NORTH CHICAGO, Ill., May 29, 2020 /PRNewswire/ -- AbbVie (NYSE: ABBV), in cooperation with Neurocrine Biosciences, Inc. (Nasdaq: NBIX), announced that the U.S. Food and Drug Administration (FDA) approved ORIAHNN™ (elagolix, estradiol, and norethindrone acetate capsules; elagolix capsules), with a treatment duration of up to 24 months.2 ORIAHNN is the first FDA-approved non-surgical, oral medication option for the management of heavy menstrual bleeding associated with uterine fibroids in pre-menopausal women.2 ORIAHNN is expected to be available in the U.S. by the end of June 2020.

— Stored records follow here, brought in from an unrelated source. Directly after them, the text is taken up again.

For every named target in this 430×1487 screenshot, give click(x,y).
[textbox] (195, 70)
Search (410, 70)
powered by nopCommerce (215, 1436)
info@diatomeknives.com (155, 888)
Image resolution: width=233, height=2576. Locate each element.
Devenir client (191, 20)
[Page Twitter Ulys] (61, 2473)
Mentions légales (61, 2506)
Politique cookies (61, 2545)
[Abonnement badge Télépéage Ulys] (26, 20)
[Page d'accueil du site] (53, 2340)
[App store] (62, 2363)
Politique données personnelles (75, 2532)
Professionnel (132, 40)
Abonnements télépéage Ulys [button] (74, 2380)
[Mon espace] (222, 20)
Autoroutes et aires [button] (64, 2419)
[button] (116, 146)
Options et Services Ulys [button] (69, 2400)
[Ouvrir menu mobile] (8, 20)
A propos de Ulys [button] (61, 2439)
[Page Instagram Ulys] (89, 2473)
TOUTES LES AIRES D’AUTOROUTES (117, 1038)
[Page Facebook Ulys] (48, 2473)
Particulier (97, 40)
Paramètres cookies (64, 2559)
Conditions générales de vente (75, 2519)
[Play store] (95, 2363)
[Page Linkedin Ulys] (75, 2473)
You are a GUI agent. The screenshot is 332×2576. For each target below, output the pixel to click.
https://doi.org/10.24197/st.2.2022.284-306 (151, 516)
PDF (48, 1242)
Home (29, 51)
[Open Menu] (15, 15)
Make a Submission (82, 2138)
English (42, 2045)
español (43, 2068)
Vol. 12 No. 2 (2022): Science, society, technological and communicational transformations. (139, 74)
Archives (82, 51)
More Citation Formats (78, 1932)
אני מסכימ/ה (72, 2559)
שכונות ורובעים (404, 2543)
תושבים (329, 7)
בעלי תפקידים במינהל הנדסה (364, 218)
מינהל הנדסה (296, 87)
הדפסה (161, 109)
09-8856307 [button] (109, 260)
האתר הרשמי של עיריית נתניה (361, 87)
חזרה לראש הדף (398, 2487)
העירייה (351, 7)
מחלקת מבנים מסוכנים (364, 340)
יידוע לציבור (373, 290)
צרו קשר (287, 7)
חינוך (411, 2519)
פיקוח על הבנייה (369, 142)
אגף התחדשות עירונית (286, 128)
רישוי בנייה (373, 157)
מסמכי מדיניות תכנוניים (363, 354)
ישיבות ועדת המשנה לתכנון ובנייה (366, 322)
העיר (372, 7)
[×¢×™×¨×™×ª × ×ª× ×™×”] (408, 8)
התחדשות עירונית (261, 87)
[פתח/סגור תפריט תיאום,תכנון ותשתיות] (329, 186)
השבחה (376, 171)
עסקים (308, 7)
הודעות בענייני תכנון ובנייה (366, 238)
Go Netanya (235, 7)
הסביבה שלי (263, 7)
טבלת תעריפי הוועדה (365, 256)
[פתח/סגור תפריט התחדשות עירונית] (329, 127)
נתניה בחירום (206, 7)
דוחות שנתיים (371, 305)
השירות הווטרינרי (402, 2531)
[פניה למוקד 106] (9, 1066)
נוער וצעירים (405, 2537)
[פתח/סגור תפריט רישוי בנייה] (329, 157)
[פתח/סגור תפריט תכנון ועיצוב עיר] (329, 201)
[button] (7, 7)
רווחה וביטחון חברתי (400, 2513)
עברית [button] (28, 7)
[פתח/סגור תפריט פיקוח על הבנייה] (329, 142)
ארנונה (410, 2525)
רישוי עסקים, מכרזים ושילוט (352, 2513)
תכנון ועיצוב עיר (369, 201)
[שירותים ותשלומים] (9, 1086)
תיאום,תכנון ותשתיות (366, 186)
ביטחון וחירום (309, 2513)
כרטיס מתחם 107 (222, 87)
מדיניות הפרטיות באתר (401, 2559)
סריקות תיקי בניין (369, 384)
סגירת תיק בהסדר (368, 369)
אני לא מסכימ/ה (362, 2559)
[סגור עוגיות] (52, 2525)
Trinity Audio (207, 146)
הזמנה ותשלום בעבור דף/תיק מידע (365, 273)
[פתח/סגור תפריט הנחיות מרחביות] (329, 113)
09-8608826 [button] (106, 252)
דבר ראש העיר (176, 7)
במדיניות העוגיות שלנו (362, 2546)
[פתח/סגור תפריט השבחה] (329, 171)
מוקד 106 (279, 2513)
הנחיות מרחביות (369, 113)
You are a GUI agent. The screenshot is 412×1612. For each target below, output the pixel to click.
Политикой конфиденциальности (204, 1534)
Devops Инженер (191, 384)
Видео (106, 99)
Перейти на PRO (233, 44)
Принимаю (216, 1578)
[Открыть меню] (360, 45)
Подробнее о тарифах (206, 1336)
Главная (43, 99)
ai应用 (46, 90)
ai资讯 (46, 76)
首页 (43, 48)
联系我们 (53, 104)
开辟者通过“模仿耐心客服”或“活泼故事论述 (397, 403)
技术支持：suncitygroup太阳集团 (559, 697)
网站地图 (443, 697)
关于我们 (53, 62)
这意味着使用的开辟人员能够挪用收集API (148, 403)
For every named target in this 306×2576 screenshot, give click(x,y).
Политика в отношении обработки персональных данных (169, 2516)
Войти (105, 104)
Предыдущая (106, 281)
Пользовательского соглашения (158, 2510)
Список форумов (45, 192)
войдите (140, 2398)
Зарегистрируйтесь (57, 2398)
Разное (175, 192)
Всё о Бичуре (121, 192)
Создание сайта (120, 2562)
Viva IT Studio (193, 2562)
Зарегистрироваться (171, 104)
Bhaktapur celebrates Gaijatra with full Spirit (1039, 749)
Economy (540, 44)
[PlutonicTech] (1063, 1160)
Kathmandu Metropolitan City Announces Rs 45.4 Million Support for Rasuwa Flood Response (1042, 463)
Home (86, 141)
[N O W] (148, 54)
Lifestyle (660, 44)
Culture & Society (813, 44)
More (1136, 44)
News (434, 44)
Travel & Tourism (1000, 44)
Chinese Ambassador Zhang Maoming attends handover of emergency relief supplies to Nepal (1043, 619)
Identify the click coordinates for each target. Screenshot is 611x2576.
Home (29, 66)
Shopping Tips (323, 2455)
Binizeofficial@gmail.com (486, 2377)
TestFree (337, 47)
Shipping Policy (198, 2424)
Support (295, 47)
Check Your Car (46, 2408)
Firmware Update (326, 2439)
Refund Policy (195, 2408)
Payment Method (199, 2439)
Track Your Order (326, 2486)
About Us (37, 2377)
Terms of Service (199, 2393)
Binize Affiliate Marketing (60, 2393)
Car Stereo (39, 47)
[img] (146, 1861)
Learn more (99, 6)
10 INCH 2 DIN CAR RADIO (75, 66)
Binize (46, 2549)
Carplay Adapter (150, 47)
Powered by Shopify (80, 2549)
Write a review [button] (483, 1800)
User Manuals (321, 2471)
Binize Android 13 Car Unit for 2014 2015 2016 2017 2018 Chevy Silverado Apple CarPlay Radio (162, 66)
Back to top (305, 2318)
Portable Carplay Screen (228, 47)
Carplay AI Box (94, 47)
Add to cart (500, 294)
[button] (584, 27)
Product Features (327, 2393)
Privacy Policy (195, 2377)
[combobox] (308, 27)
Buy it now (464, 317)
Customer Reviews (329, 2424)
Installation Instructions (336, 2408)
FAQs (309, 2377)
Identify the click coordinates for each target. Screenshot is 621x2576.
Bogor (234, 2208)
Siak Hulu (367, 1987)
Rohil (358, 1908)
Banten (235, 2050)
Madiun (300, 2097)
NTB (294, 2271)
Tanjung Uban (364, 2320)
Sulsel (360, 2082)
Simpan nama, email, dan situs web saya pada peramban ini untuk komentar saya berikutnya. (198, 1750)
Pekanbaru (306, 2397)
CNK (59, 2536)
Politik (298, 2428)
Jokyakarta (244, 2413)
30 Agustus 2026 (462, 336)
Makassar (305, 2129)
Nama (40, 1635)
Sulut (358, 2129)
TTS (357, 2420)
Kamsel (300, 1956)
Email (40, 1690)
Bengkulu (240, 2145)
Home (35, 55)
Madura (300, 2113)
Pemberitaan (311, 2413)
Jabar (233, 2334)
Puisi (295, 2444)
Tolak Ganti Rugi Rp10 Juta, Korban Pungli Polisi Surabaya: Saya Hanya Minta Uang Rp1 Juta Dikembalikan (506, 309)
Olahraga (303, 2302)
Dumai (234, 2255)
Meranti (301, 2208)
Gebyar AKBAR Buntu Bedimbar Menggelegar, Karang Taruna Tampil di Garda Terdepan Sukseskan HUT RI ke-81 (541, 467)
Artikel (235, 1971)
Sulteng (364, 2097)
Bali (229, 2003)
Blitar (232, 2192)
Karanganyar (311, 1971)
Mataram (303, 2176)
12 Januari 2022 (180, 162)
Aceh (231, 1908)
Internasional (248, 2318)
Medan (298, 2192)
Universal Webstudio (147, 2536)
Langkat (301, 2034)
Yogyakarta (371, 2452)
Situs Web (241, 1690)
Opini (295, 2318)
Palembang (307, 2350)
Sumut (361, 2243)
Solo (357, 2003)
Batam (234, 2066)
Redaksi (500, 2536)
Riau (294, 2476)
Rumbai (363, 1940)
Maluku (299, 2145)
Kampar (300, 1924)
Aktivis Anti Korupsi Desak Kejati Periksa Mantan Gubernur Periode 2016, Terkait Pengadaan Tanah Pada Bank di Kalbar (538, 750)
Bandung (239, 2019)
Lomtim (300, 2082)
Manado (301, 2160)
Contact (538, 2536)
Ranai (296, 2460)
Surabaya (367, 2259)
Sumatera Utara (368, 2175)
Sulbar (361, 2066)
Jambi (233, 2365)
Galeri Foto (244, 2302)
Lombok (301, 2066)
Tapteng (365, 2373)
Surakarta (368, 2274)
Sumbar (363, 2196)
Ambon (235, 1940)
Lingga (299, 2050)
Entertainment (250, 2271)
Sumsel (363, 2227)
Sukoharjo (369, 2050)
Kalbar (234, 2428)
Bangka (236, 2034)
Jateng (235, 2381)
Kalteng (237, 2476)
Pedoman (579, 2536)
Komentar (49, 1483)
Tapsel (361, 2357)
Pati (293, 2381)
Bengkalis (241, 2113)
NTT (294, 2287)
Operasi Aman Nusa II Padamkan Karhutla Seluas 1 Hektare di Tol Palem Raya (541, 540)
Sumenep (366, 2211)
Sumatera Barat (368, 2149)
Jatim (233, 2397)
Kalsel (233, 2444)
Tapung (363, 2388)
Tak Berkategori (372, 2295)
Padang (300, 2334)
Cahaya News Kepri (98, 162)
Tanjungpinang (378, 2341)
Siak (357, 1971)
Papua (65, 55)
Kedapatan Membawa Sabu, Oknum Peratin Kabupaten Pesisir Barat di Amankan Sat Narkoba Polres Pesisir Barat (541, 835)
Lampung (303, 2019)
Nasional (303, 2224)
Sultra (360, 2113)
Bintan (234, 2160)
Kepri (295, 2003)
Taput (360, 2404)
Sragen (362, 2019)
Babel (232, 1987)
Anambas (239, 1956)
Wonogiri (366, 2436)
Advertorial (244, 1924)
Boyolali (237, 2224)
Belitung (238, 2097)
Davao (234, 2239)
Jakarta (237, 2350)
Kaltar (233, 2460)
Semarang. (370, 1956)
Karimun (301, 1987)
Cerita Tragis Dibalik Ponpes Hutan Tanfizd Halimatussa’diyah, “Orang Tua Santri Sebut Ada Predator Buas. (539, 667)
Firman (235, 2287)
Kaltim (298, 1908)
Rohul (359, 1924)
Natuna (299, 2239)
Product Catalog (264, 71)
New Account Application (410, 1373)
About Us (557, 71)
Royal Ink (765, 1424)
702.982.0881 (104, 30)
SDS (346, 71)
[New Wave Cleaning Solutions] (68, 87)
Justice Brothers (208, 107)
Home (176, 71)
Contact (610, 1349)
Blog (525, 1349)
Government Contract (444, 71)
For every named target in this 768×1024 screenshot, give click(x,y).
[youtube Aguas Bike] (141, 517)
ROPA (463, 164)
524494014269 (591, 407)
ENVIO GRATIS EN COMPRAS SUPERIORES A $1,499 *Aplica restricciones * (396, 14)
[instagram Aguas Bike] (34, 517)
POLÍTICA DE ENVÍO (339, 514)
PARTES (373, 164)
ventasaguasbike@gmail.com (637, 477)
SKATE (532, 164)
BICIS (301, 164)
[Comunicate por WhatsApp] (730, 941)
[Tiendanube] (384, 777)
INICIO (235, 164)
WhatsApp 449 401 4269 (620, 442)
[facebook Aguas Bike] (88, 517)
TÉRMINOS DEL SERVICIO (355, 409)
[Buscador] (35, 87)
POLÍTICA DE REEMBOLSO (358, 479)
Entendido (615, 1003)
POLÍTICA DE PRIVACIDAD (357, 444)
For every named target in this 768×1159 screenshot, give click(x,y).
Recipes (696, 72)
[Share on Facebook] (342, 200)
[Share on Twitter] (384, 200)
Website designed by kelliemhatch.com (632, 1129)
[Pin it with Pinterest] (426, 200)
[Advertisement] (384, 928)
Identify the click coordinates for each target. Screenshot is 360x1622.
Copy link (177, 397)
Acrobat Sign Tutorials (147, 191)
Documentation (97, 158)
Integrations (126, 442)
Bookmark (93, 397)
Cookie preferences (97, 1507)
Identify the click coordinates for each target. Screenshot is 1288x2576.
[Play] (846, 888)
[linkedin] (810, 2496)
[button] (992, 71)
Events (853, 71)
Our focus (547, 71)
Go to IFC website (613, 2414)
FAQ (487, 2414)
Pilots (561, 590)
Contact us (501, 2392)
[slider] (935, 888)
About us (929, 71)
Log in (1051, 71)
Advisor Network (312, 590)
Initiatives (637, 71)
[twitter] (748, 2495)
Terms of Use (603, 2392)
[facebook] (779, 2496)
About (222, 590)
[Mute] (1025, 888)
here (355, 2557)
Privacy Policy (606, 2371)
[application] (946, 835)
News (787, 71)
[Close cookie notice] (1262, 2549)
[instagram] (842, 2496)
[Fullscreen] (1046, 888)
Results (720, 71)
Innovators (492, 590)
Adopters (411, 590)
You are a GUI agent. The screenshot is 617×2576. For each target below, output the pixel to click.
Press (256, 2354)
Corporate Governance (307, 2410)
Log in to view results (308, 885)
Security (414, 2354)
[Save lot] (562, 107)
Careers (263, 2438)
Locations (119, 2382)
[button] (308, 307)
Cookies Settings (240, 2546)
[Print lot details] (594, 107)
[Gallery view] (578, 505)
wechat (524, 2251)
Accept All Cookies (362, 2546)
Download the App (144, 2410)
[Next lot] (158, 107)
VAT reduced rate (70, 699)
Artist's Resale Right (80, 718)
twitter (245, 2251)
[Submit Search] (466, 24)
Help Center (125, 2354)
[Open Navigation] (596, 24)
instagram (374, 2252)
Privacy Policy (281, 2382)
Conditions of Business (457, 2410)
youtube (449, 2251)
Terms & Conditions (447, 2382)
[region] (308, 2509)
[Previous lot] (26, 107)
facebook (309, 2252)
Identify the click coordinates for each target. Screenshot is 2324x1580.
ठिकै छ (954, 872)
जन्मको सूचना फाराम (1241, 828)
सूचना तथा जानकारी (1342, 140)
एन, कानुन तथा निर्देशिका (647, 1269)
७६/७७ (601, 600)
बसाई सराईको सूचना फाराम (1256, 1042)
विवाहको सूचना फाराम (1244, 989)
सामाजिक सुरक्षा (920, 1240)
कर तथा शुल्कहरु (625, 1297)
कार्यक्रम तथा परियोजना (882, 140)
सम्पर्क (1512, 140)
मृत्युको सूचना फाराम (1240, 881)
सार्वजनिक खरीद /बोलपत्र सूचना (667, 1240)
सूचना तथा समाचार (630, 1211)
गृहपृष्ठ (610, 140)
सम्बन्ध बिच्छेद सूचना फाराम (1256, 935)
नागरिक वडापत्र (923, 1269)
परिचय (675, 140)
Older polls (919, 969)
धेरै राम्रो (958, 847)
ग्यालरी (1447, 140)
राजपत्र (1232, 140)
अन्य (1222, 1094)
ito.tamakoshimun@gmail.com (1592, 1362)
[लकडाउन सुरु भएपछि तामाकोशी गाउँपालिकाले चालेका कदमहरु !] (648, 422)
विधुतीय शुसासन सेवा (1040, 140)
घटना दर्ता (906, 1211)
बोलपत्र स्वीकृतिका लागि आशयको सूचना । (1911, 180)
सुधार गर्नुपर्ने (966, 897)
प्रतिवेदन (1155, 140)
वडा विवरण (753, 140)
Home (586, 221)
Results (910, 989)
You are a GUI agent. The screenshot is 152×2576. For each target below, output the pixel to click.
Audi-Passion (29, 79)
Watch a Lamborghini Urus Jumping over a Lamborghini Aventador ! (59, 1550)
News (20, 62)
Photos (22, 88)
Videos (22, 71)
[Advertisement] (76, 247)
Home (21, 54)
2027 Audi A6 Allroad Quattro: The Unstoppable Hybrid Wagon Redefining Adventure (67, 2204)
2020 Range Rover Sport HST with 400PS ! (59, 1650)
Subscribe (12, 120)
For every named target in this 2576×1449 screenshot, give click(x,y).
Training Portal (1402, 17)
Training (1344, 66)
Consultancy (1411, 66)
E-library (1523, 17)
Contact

"Women who experience heavy menstrual bleeding as a symptom not only deal with the physical toll of uterine fibroids, but also the burdens surrounding its management while trying to get through with their day-to-day routines," said Ayman Al-Hendy, M.D., Ph.D., investigator for the ELARIS UF-2 clinical trials, and professor of gynecology and director of translational research at the University of Illinois at Chicago. "This approval provides women with a non-surgical option to help address unresolved heavy menstrual bleeding in an impactful way."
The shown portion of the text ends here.